Objective 1: Retype the part of the movie review below from "10: The 40 Year" up to and including "the lead role.".

If you couldn’t tell from the last two days, I was pretty grouchy this year. I have more complaints than praise for most of my top ten. Pardon my complaininess.

10: The 40 Year Old Version

I’ve seen thousands of movies, and I can say without a doubt that this has the worst title of any of them. I thought about citing this movie in my book (always on the lookout for more movies by women of color) but then I’d have to say “No, I don’t mean The 40 Year Old Virgin, there was another movie with a very similar title that you’ve never heard of, and no, this one wasn’t in any way a parody of or response to The 40 Year Old Virgin, it just has a very similar title.” Nevertheless, this is a very winning movie that deserved a wider audience. It’s too long, and could have lost 20 minutes without cutting a single scene just by having tighter editing, but writer / director / star Radha Blank is very appealing in the lead role.

Records for finding displayed items:
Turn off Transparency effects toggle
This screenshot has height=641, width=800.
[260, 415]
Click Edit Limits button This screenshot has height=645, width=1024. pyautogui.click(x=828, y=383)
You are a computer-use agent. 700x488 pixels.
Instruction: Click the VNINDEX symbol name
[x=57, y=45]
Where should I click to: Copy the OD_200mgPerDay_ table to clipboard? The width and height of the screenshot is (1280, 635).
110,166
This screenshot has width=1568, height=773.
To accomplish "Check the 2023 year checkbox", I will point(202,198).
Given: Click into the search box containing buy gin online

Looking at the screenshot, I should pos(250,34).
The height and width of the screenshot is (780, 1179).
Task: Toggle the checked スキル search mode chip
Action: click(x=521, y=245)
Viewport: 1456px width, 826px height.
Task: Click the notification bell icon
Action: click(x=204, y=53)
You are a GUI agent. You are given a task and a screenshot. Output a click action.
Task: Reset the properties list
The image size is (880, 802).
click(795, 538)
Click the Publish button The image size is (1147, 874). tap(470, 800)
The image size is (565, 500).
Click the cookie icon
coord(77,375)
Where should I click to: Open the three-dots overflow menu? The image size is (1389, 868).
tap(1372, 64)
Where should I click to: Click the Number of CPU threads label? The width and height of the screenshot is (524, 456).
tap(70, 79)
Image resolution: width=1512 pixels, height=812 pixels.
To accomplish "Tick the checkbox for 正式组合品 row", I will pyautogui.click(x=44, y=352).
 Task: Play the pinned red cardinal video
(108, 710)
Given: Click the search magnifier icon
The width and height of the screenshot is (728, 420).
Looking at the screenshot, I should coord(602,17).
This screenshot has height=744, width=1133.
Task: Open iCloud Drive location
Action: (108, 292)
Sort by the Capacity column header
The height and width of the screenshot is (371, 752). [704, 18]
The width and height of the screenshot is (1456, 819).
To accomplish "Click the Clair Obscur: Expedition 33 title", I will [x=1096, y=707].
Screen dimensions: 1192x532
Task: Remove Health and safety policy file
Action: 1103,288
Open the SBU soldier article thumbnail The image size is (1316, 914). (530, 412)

Objective 2: Repeat the records above exactly as they appear, from the line with "The width and height of the screenshot is (1456, 819)." through the end of the records.

Written answer 1:
10: The 40 Year Old Version

I’ve seen thousands of movies, and I can say without a doubt that this has the worst title of any of them. I thought about citing this movie in my book (always on the lookout for more movies by women of color) but then I’d have to say “No, I don’t mean The 40 Year Old Virgin, there was another movie with a very similar title that you’ve never heard of, and no, this one wasn’t in any way a parody of or response to The 40 Year Old Virgin, it just has a very similar title.” Nevertheless, this is a very winning movie that deserved a wider audience. It’s too long, and could have lost 20 minutes without cutting a single scene just by having tighter editing, but writer / director / star Radha Blank is very appealing in the lead role.

Written answer 2:
The width and height of the screenshot is (1456, 819).
To accomplish "Click the Clair Obscur: Expedition 33 title", I will [x=1096, y=707].
Screen dimensions: 1192x532
Task: Remove Health and safety policy file
Action: 1103,288
Open the SBU soldier article thumbnail The image size is (1316, 914). (530, 412)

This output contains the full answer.